5 Legal Tips To Save Startups Money & Headaches - terpua
http://gigaom.com/2008/10/05/5-legal-tips-to-save-startups-money-headache/
======
tptacek
This really reads more like 5 legal tips to get you into a lawyer's office
before there's any real need.

(1) The open source business models in this article weren't locked down until
years after the products were successful. SourceFire and Tenable, in my
industry, are both examples of extremely successful companies that simply
shipped straight GPL until they were ready to start making money (on Snort and
Nessus, respectively).

(2) There's little you can reasonably do in a 3-month old company to
bulletproof yourself from a bad-faith partner who is going to make claims on
your IP; also, you have bigger problems; also, if it looks like you're going
to make money, VC probably doesn't care. I've been through VC due diligence a
bunch of times, and I never saw them take out the fine-toothed comb.

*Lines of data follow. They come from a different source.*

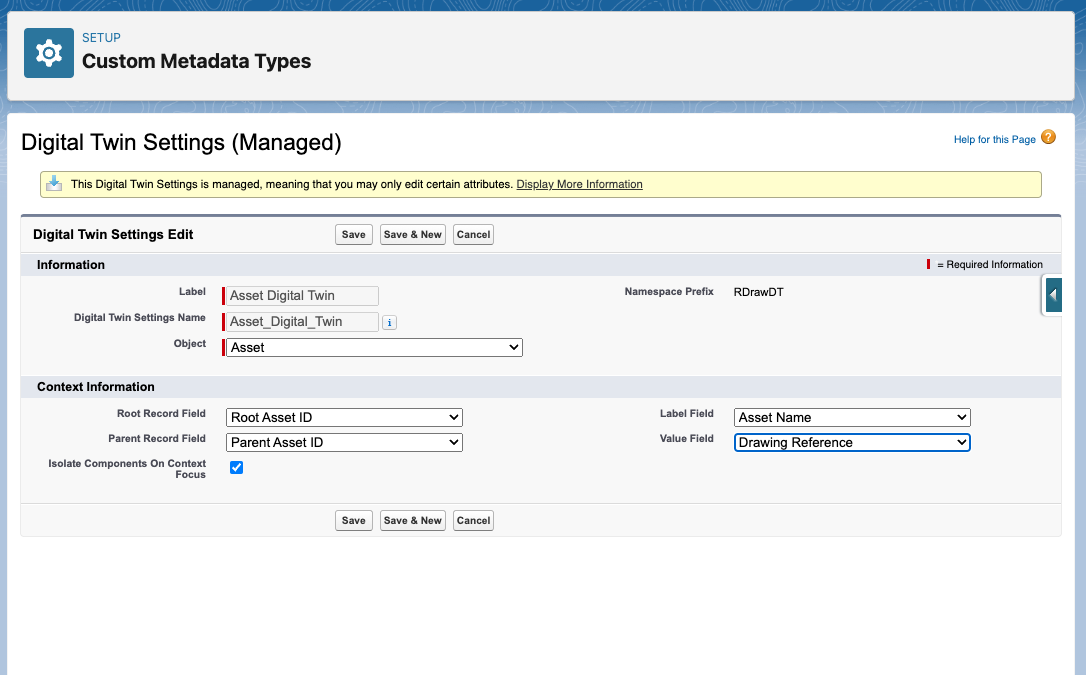Open the Label Field dropdown
1086x675 pixels.
(x=852, y=417)
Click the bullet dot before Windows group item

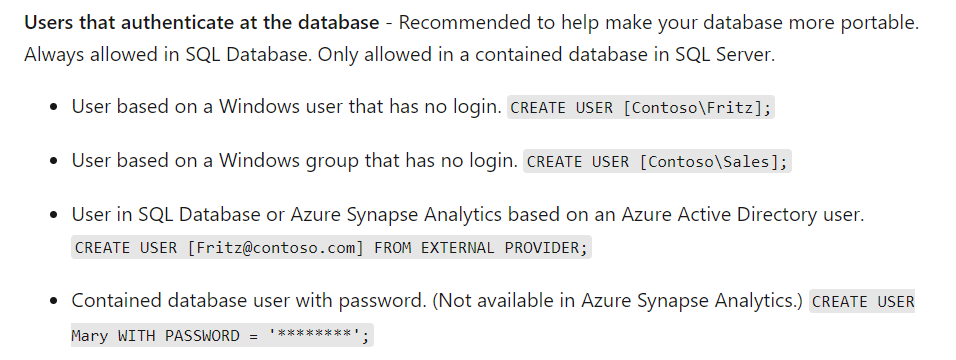pyautogui.click(x=55, y=162)
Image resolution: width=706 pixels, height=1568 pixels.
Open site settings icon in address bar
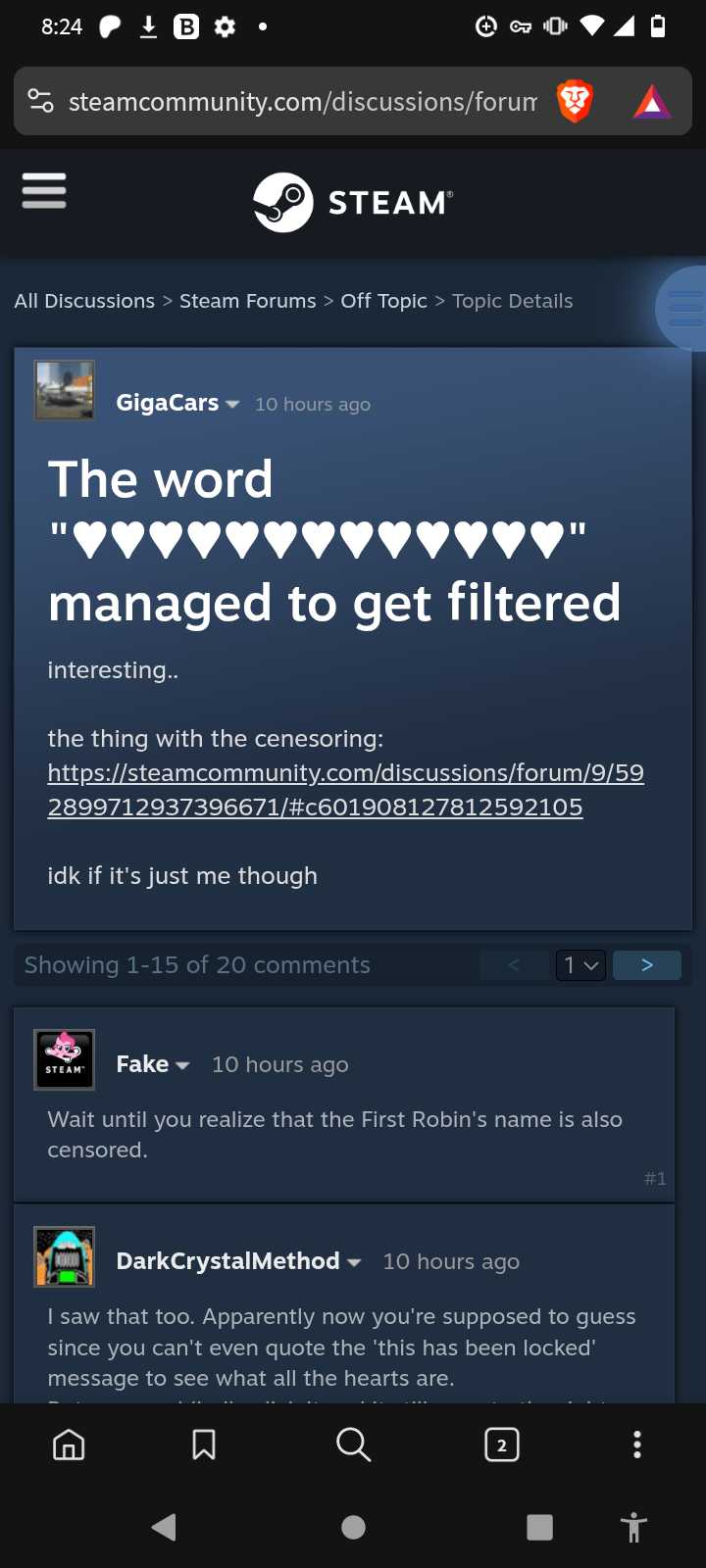pos(41,101)
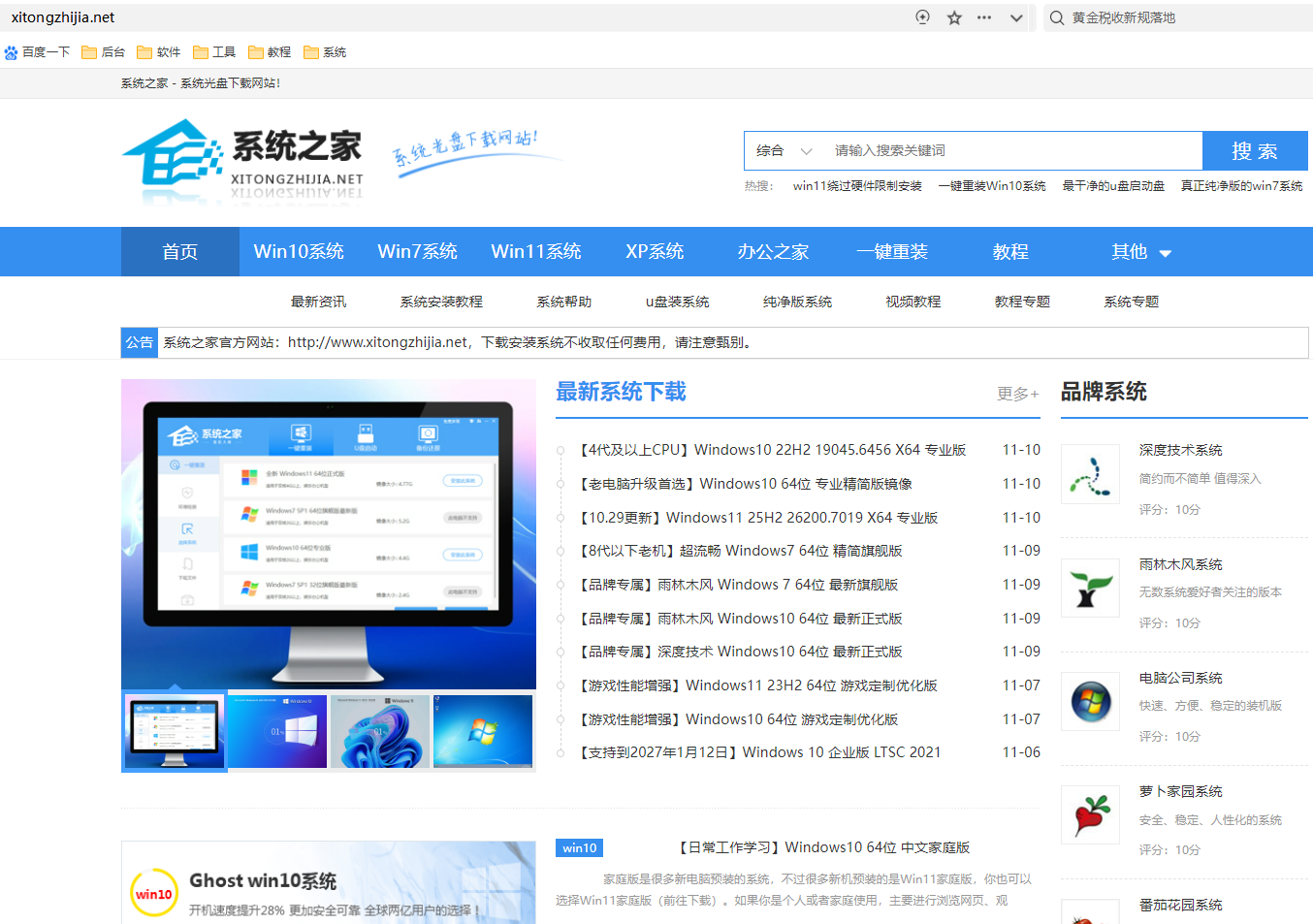Select the Windows 11 carousel thumbnail
The width and height of the screenshot is (1313, 924).
point(379,730)
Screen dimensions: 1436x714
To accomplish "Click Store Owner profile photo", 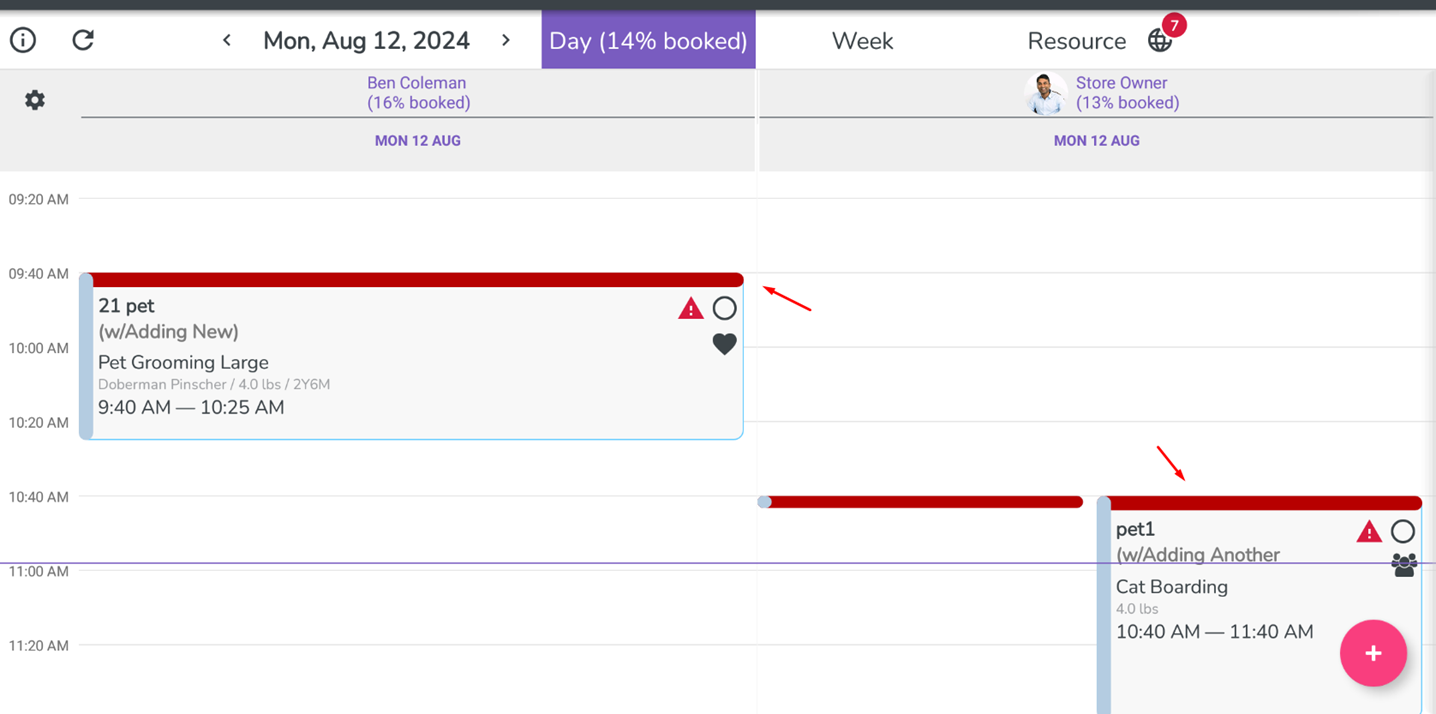I will pos(1045,93).
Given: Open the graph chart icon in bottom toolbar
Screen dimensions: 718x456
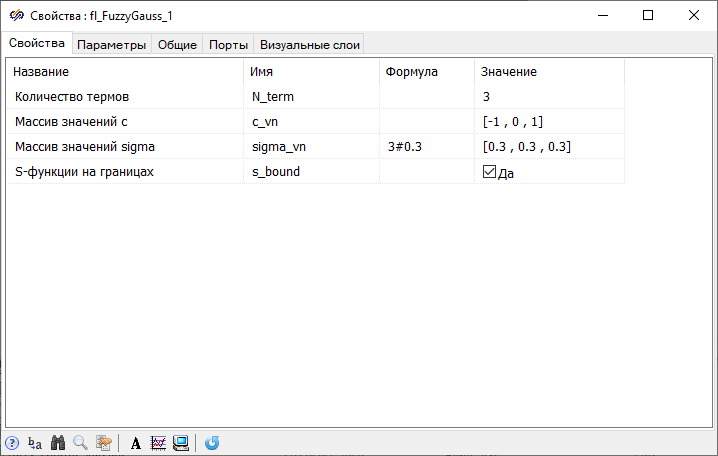Looking at the screenshot, I should point(158,443).
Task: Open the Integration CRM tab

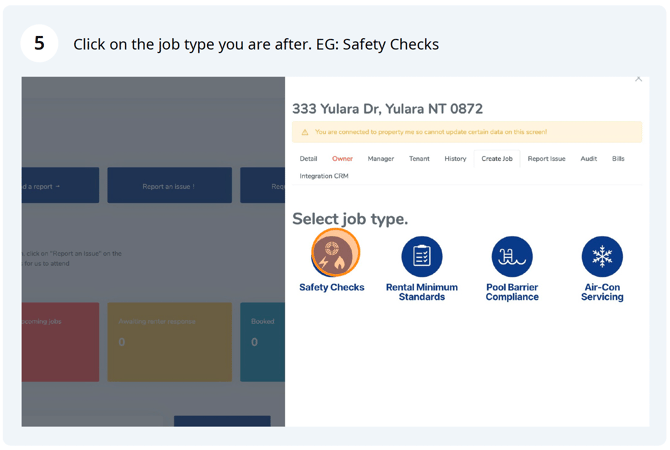Action: [x=324, y=176]
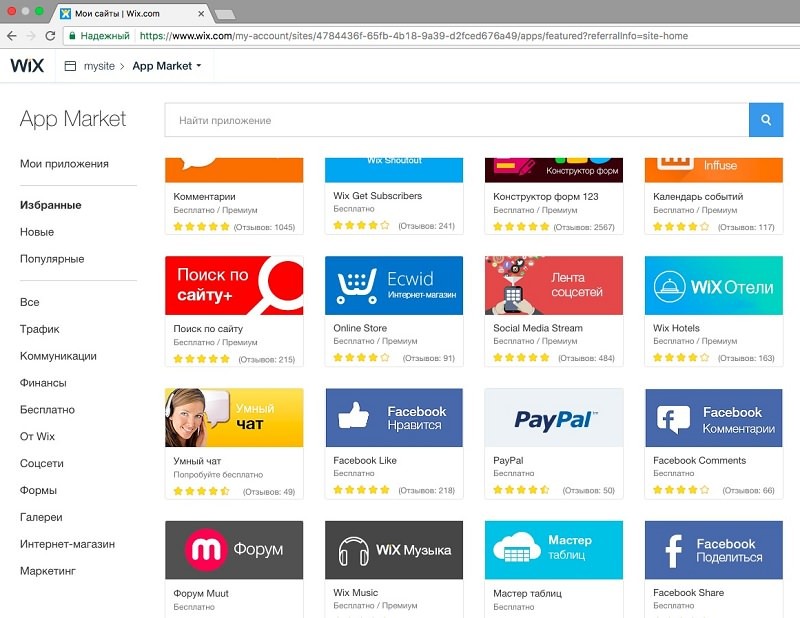The height and width of the screenshot is (618, 800).
Task: Select the Избранные category in sidebar
Action: tap(50, 205)
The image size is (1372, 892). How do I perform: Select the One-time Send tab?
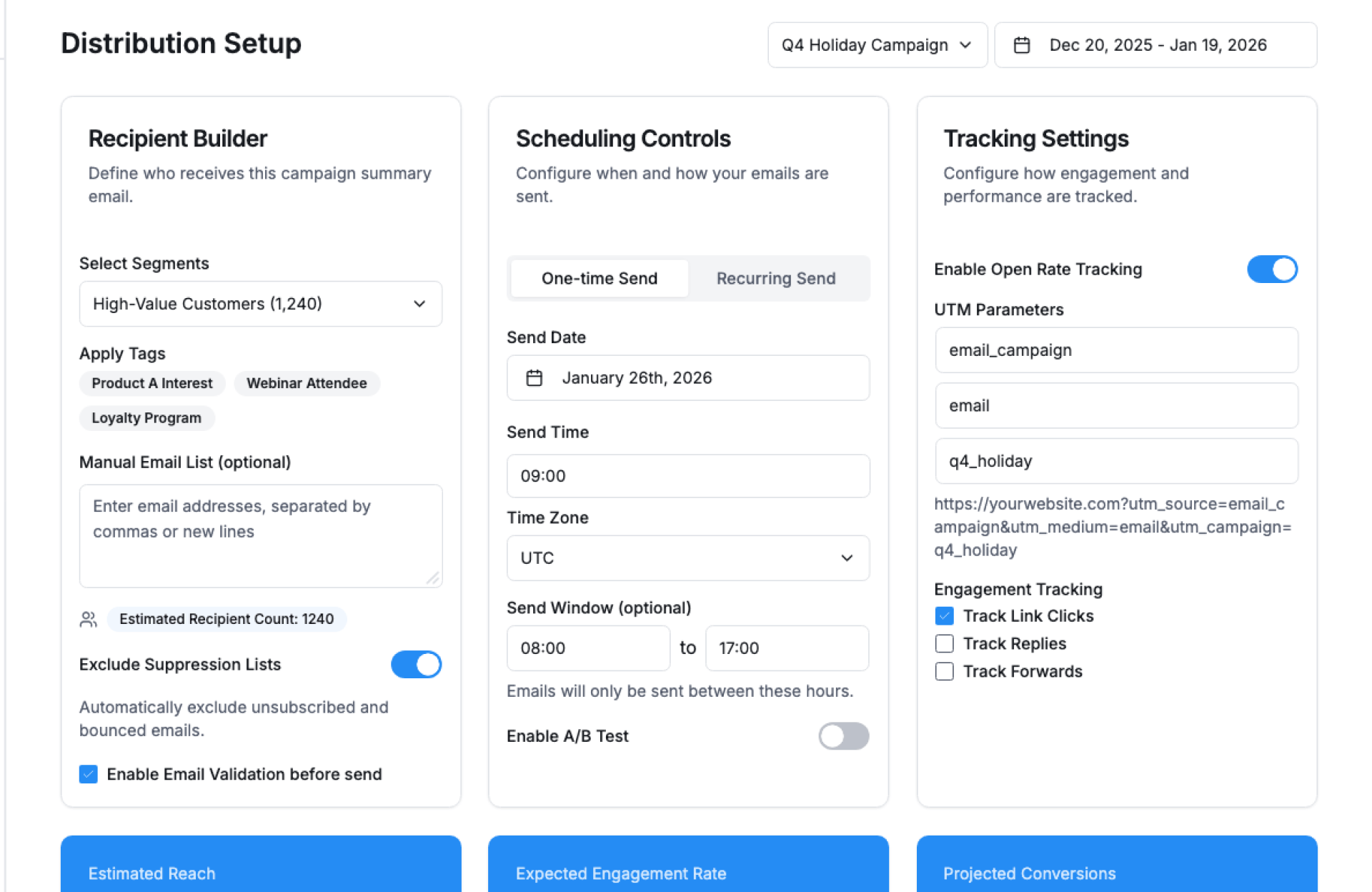[599, 278]
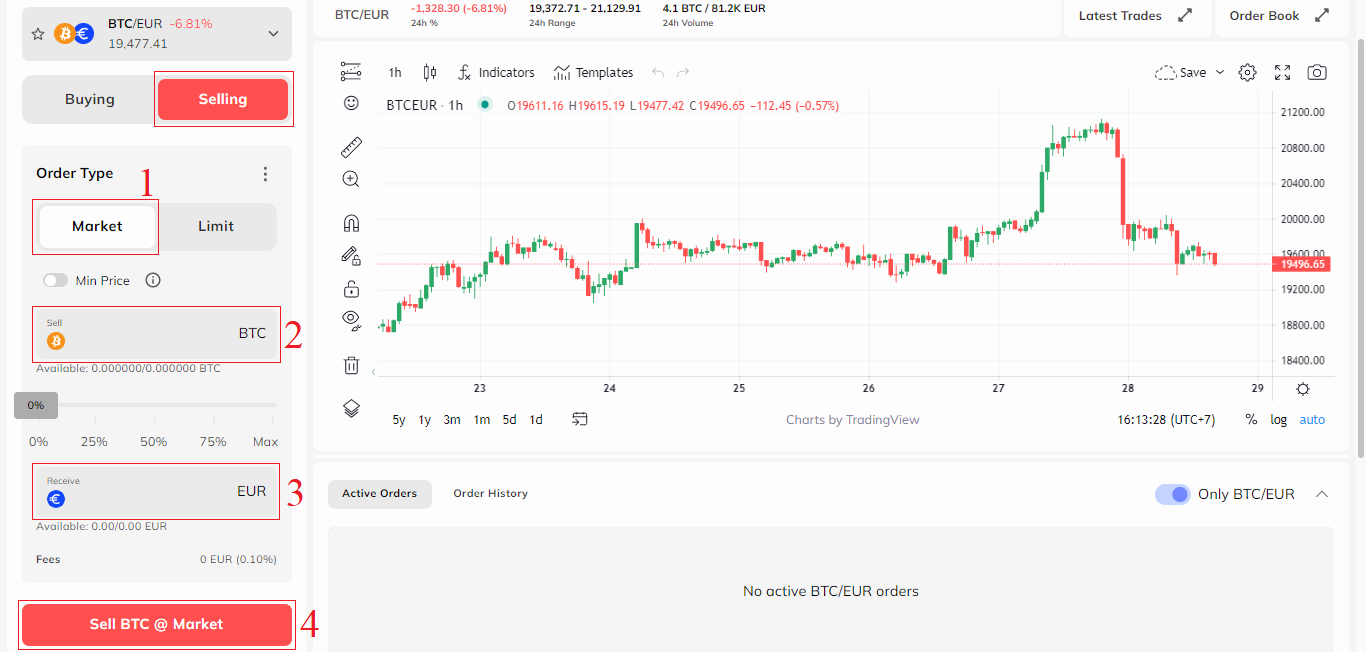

(3) It seems equally likely to me that by posting a FAQ and "policing" your
content, you set up the expectation with content providers and with the courts
that you're _obligated_ to do that.

(4) Ok. Don't sign ROFR's. Gotcha. Why didn't he just offer the real advice,
which is, "don't sign any contract complicated enough to have a ROFR clause,
or anything else you could call a 'clause', without a lawyer"?

(5) Have any of you bothered to register trademarks?